Excerpt provided:
====

Our in-laws were supposed to move in with us this week. We spent a lot of time moving things around and getting their room ready. They spent two days and went back to Towson; her father says it's "not safe to walk around there."
In other words, we have many black neighbors, and black people make them uncomfortable. I think he's just saying that to justify moving back home, but the real reason is they're probably not ready to give up their independence. I can respect that. I also think he wants to move home to the Philippines, and now that he knows they're getting close to needing a full-time caretaker, he'd rather buy a house overseas and hire a maid/nurse than have us take care of them. I can respect that as well.
But at any rate, I was moving some of the stuff around today that we had pulled out of the closets on the 2nd floor in anticipation of them taking that room. I had some fun digging in a big box of crap.
I remember working with guys and gals in their 40s when I was in my 20s or 30s. They often mentioned boxes of stuff they'd thought was very important at one time which later they'd simply thrown out as clutter or junk. "If you have a box taped up and you don't open it for ten years, just throw it away," Steve H. once told me. "It will be full of formerly meaningful things which now appear insipid."
So that was in the back of my head, now that I'm in my 40s and I was going through a giant box I hadn't looked in for ten years. What strange finds! Old cards from former girlfriends, postcards I'd mailed to Borders from countries around the world, memos and emails I wrote when I was a manager for the now-defunct company, my coin collection, porn on VHS, notes from teaching writing at Temple U and at Towson U--notes on writers like Isak Dinesen (I can't even remember the story I taught) and Henry James and James Joyce. Man, did I really used to teach "The Turn of the Screw" and "The Dead"? How far I've come, down to 6th and 7th graders!
There were some random toys which remain from my childhood in Stewartstown, PA, oh so long ago. Even though that childhood was the '70s, Stewartstown was actually in the '50s in many ways. A lot of people and buildings and period details came flooding back when I saw and manipulated these talismans.
I had a great time just having a flood of memories. There are piles of writing: journals filled with meanderings, aborted novels, novellas, short stories, poems--some rather good, many just embarrassing. A lot of this stuff needs to be thrown away or recycled, but I want to go through this box one more time and make those decisions slowly, rather than just throwing the whole thing out. I don't have time today to take it seriously. Maybe when I'm 52 I'll look at this box again and say "I haven't opened that in ten years" and just take it to the curb.

====

Information shown:
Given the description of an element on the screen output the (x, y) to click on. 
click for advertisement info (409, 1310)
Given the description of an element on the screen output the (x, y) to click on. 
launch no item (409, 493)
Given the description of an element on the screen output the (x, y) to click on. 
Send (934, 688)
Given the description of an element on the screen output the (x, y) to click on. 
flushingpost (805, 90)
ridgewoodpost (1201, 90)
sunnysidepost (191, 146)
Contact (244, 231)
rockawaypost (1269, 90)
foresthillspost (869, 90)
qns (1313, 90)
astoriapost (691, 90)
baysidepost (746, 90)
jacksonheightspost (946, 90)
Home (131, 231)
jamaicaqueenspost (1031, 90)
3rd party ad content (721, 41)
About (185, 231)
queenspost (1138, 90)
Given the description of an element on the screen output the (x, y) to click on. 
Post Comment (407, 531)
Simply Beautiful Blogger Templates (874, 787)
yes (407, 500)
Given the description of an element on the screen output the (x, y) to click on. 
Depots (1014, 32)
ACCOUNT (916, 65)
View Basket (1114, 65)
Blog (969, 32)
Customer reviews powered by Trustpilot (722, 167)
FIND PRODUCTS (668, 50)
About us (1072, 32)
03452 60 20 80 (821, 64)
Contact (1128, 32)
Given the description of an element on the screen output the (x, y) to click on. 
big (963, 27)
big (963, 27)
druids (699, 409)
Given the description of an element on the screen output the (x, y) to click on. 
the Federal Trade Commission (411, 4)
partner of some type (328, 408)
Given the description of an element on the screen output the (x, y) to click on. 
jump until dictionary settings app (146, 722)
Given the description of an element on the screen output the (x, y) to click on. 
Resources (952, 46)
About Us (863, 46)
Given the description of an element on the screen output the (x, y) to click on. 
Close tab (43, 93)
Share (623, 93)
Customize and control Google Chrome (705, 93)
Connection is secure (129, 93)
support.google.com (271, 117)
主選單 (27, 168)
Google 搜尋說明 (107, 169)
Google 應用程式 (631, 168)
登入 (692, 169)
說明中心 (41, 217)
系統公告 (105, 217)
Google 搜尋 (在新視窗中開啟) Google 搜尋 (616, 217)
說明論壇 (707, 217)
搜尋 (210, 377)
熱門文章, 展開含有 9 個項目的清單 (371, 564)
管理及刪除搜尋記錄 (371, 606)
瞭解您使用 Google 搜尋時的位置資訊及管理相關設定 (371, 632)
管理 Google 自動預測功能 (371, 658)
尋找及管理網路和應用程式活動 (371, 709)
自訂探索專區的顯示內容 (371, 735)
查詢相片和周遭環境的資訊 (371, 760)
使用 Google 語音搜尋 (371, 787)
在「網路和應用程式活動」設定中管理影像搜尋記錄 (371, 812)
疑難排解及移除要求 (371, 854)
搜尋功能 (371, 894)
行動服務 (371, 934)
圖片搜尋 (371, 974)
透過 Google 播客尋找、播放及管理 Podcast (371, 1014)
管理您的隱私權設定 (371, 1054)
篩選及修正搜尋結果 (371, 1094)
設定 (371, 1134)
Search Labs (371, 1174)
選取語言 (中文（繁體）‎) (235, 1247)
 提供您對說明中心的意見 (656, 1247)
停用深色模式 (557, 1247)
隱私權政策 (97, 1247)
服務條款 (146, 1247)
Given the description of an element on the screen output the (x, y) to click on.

====

Exercise set:
1 – Echo the post about the old box from "I had a great" through "to the curb.".
2 – According to the post about the old box, what did Steve H. say to do with a taped-up box left unopened for ten years?
Rely only on the post about the old box, not on the items.

Responses per task:
1 –
I had a great time just having a flood of memories. There are piles of writing: journals filled with meanderings, aborted novels, novellas, short stories, poems--some rather good, many just embarrassing. A lot of this stuff needs to be thrown away or recycled, but I want to go through this box one more time and make those decisions slowly, rather than just throwing the whole thing out. I don't have time today to take it seriously. Maybe when I'm 52 I'll look at this box again and say "I haven't opened that in ten years" and just take it to the curb.

2 – Throw it away.